Entries for locating text and elements:

┌──

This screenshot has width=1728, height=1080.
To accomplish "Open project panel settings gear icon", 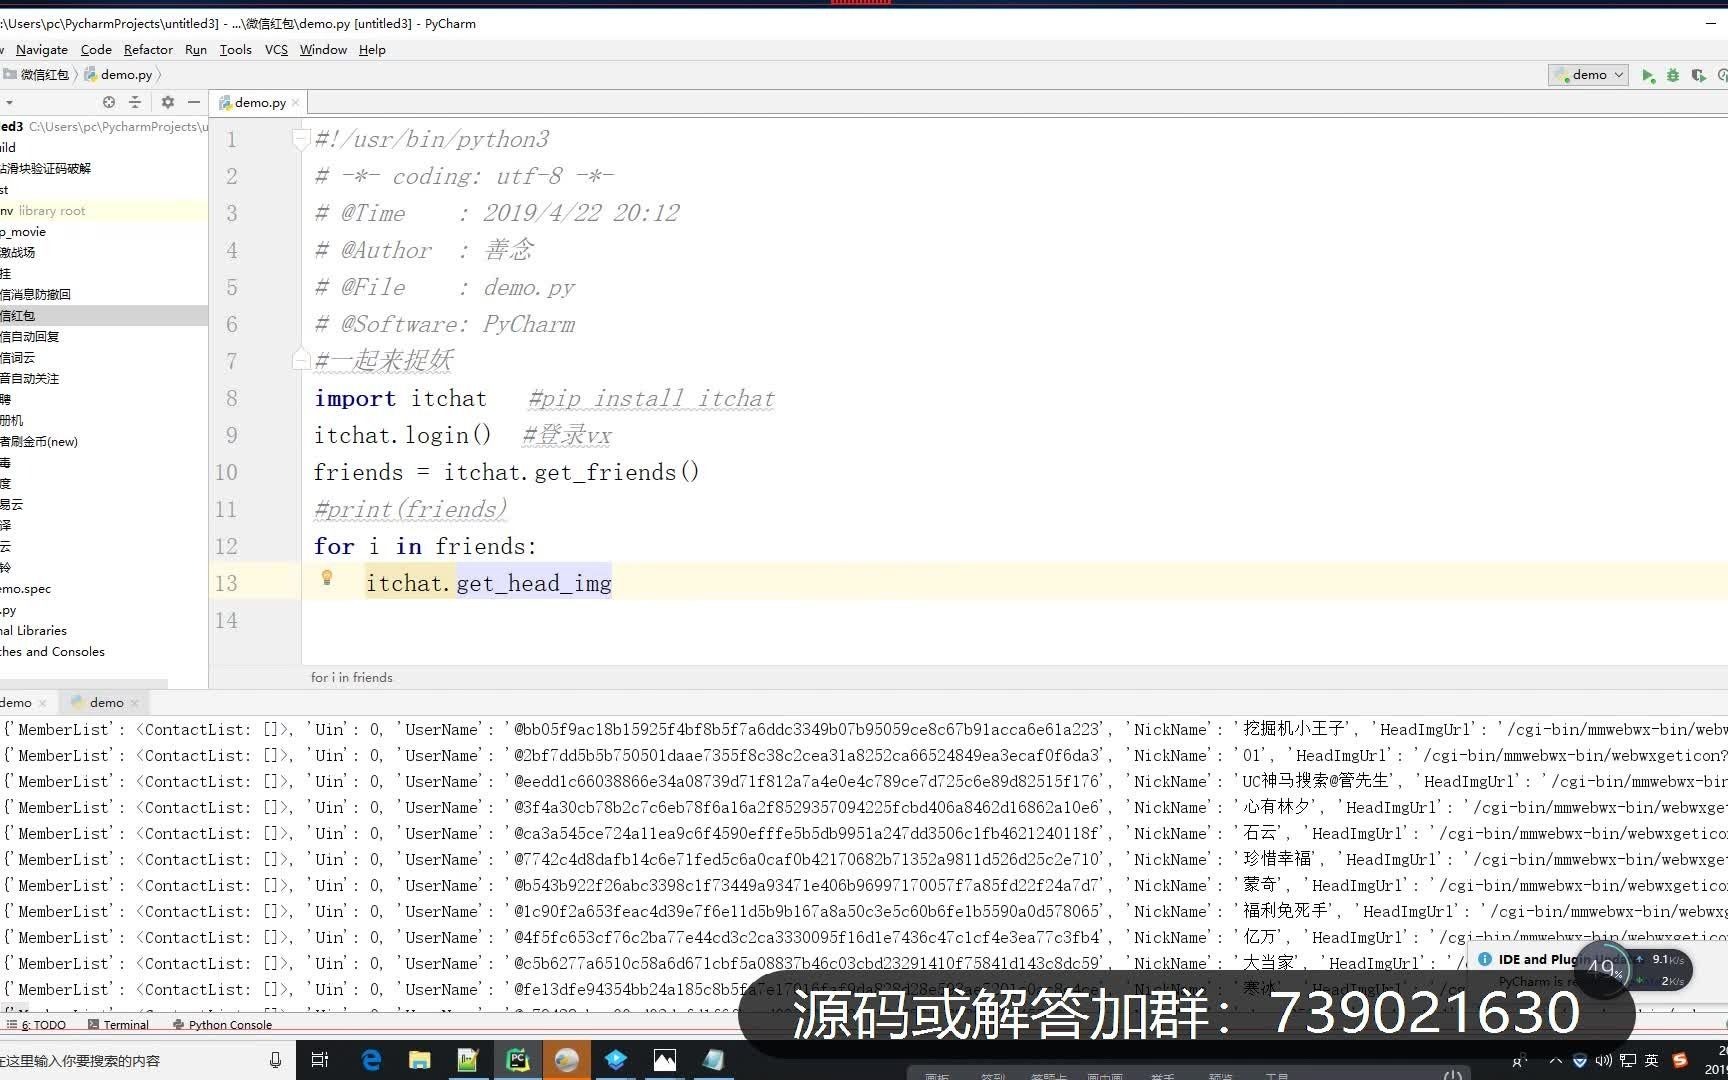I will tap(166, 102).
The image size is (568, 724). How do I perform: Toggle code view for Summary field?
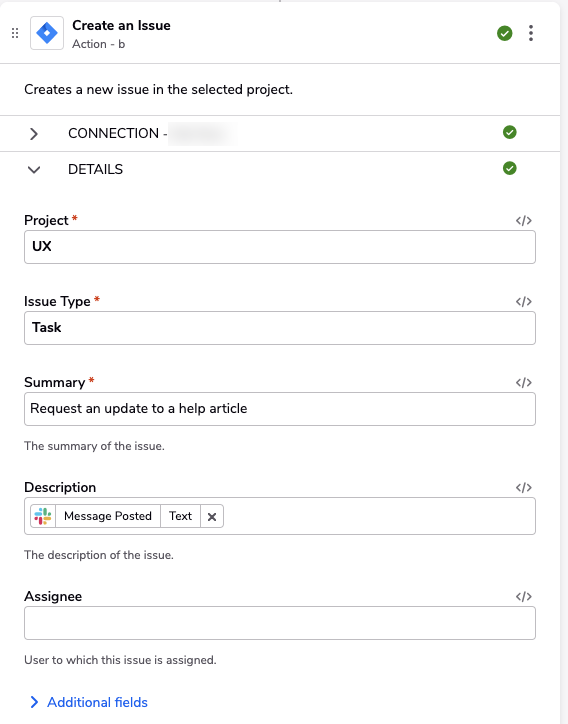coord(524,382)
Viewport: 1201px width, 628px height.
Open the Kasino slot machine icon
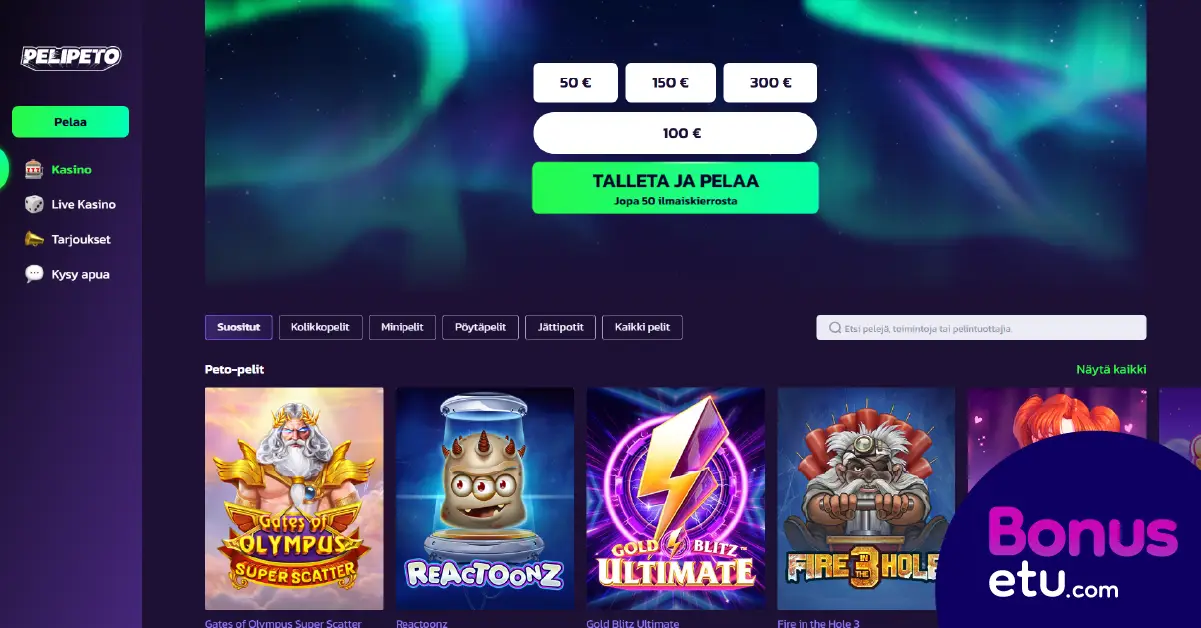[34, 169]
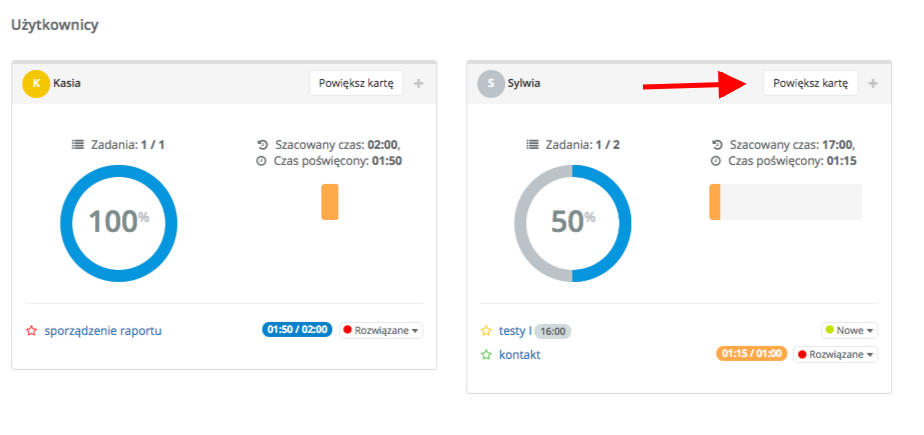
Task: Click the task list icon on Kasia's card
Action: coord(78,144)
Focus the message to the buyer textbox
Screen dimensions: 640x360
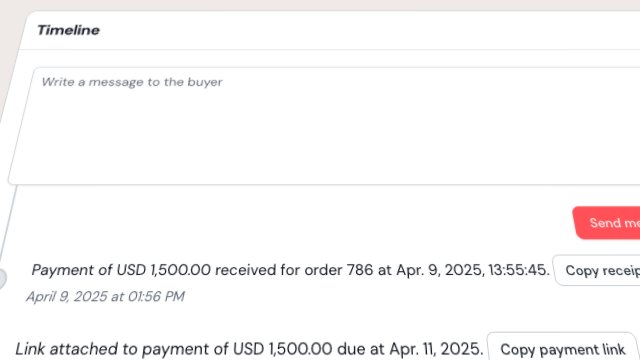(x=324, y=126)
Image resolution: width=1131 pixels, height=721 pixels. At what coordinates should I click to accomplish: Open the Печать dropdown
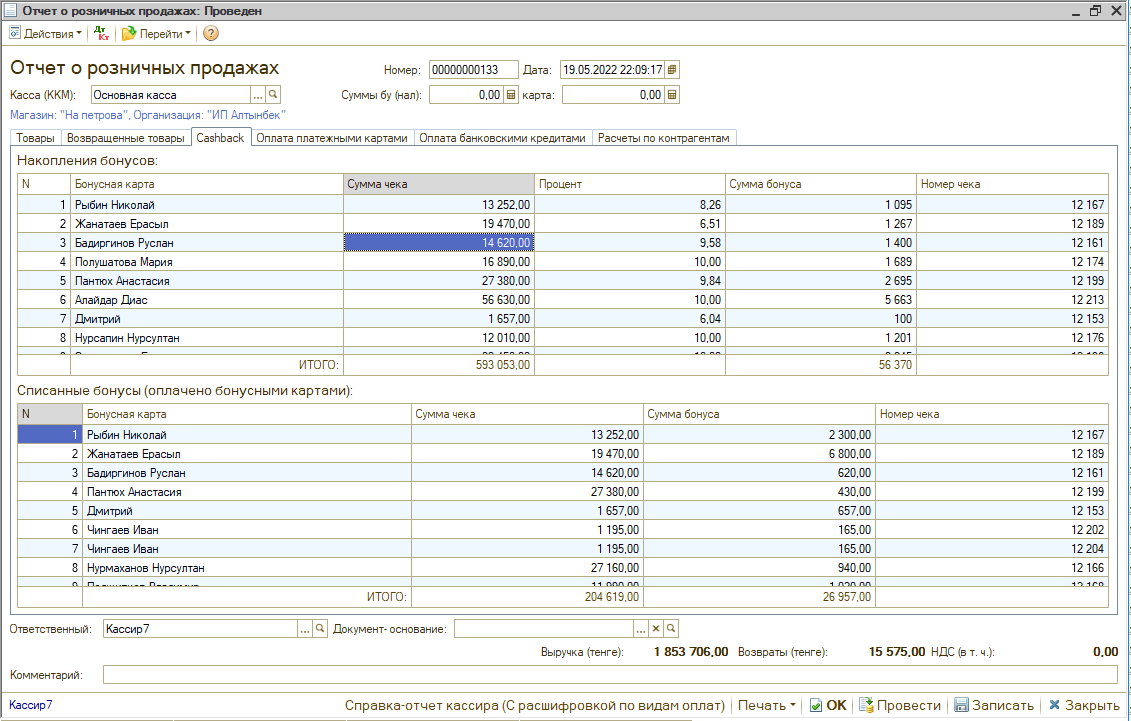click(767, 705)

└──

* EXERCISE OBJECTIVE
Count the lines in the rows above that contain the string "height", treating uppercase and lowercase as different, and give only the number.

* RESPONSE TO THIS TASK
3